Para pessoas com nível superior antes da condenação cela individual e para pessoal sem conclusão escolar celas que mais parece um deposito de gente. |
Começou na sexta-feira (18) a queda de um símbolo do Brasil oitocentista que sobrevive na República do Século 21: a prisão especial para presos com curso superior.
A regalia da prisão em cela individual para pessoas com diploma universitário, antes da condenação, está em julgamento no Supremo Tribunal Federal. Dois juízes votaram pela inconstitucionalidade, faltam outros nove.
Prisão especial é resquício de um velho Brasil, onde núcleos de poder eram dominados por bacharéis, quase todos formados na Universidade de Coimbra, Portugal.

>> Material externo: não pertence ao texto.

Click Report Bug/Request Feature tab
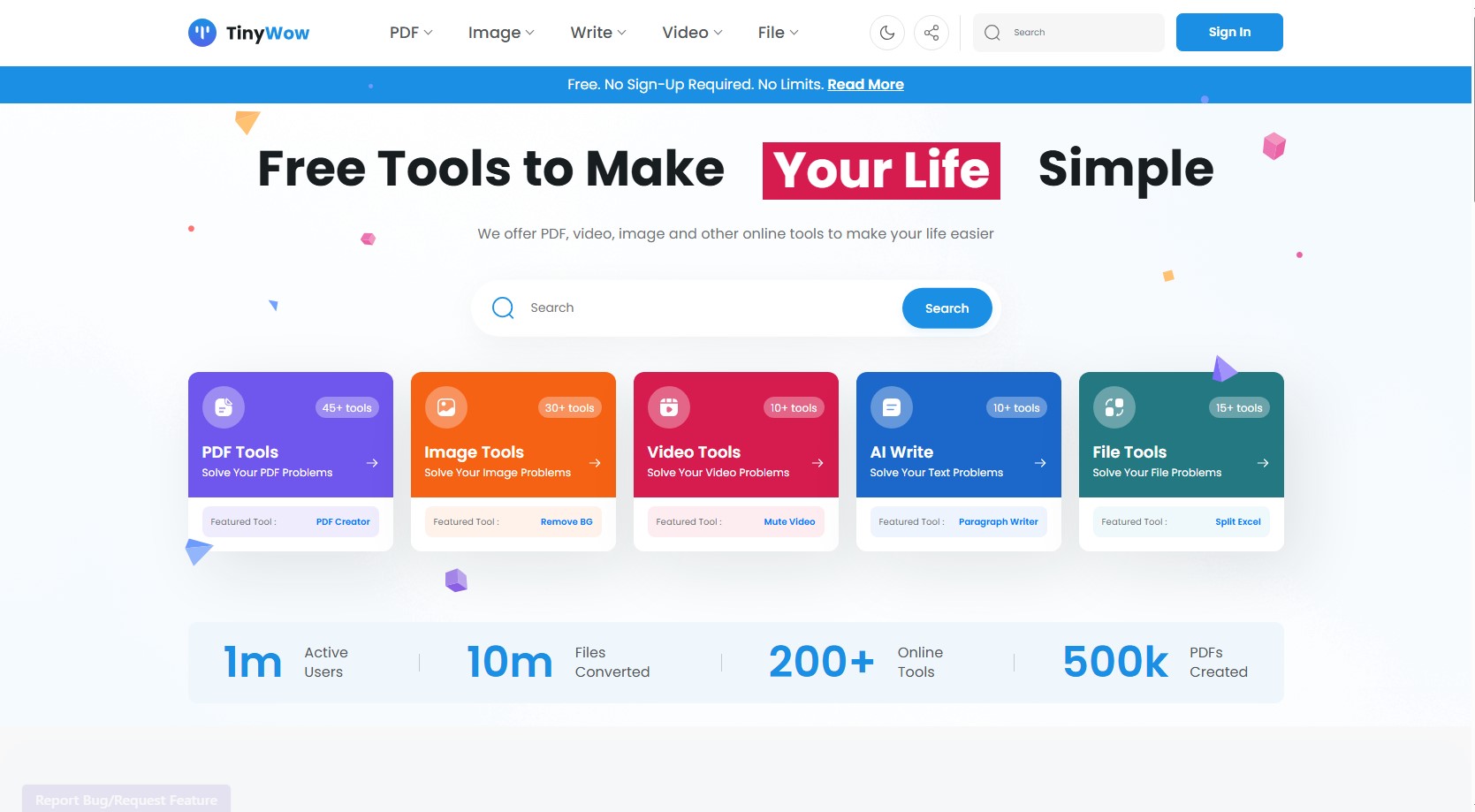This screenshot has height=812, width=1475. coord(126,800)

Fundamenta-se na distinção entre “pessoas de qualidade”, em função do grau de instrução, e a “ralé” nas palavras do jurista João Gabriel Lemos de Britto (1886-1963), defensor do privilégio e patrono do sistema penitenciário brasileiro.

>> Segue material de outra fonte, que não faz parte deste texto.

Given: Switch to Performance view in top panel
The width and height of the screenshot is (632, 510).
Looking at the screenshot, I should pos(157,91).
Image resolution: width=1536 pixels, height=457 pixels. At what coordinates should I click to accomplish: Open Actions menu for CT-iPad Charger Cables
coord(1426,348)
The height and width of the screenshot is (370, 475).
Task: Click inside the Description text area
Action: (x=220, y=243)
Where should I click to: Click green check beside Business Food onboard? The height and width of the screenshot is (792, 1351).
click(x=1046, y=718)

Esse crédito à “superioridade espiritual”, na descrição de autores como Sérgio Buarque de Holanda, equiparou diploma universitário a título de nobreza, determinou a discriminação e na República, para efeito de aplicação da lei penal, segregou a elite das “classes servis”.
Acabou formalizada no Código Penal da década de 1940 e lá está há oitenta anos. É uma excrescência no regime democrático, mas só começou a ser questionada em 2015, quando o então procurador-geral da República Rodrigo Janot foi ao STF para derrubá-la.
A Operação Lava Jato completava o primeiro ano e, na época, o procurador-geral investigava 5 ex-presidentes da República e 93 parlamentares federais. Acusados de corrupção, lembrou Janot na ação que apresentou ao Supremo, eram virtuais beneficiários de privilégios legais. Exemplificou, com base na lei ainda em vigor: não podiam “misturar-se” com presos “comuns”, de nível inferior de instrução, nem mesmo para serem transportados às audiências nos tribunais.
O juiz-relator Alexandre de Moraes reconheceu o caráter discriminatório: “Fortalece desigualdades, especialmente em uma nação tão socialmente desigual como a nossa, em que apenas 11,30% da população geral possui ensino superior completo.”
“Ao permitir-se um tratamento especial por parte do Estado dispensado aos bacharéis presos cautelarmente”, acrescentou, “a legislação beneficia justamente aqueles que já são mais favorecidos socialmente, os quais já obtiveram um privilégio inequívoco de acesso a uma universidade”.
Em dezembro passado, segundo censo judiciário, 833.176 pessoas lotavam as prisões. Entre elas, apenas 5.135 declararam possuir curso superior. Representavam 0,61% da população carcerária.
A juíza Cármen Lúcia votou com o relator, para derrubar a regalia estabelecida no Código Penal. Sua posição estava definida desde os anos 90 em livro: “O direito fundamental à igualdade não deve significar apenas tratar igualmente os iguais e desigualmente os desiguais, na medida de suas desigualdades. Também deve servir a erradicar desigualdades criadas pela própria sociedade e a estabelecer limites e condições em que desigualdades possam justificar tratamento desigual.”
O julgamento no Supremo estava previsto para terminar na próxima sexta-feira (25). No sábado (19), o juiz Dias Toffoli pediu mais tempo para analisar o processo. Se confirmada a tendência inicial, o Brasil poderá começar 2023 mais próximo da modernidade, embora o sistema prisional continue medieval.